Could you write out, exactly as they stand, only the lines in the listing below from the line with "401x868 pixels. At" to the line with "The image size is (550, 368).", both ends included, without the pictures?
RECORDS PROVIDED Start Marker
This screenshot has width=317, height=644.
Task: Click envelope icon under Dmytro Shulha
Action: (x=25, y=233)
RECORDS PROVIDED End Marker
RECORDS PROVIDED Start Marker
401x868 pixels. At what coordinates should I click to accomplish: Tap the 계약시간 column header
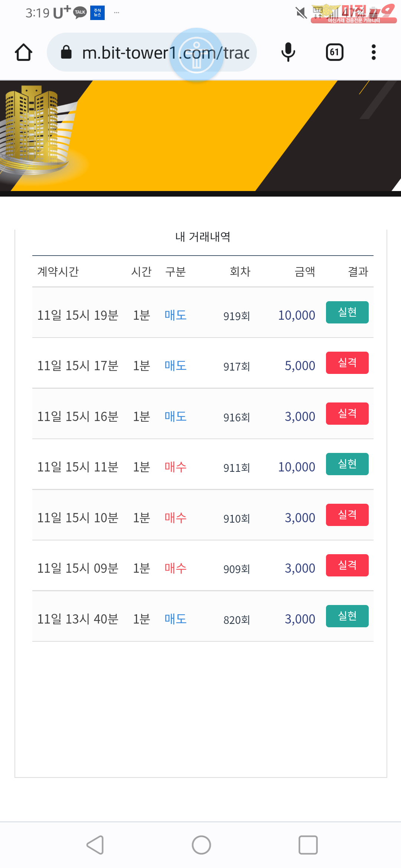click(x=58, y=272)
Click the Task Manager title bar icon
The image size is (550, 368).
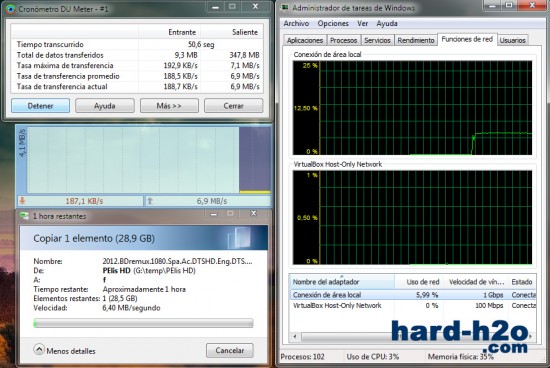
RECORDS PROVIDED End Marker
## RESULT OF THE TASK
401x868 pixels. At what coordinates should I click to accomplish: Tap the 계약시간 column header
click(x=58, y=272)
Click the Task Manager title bar icon
The image size is (550, 368).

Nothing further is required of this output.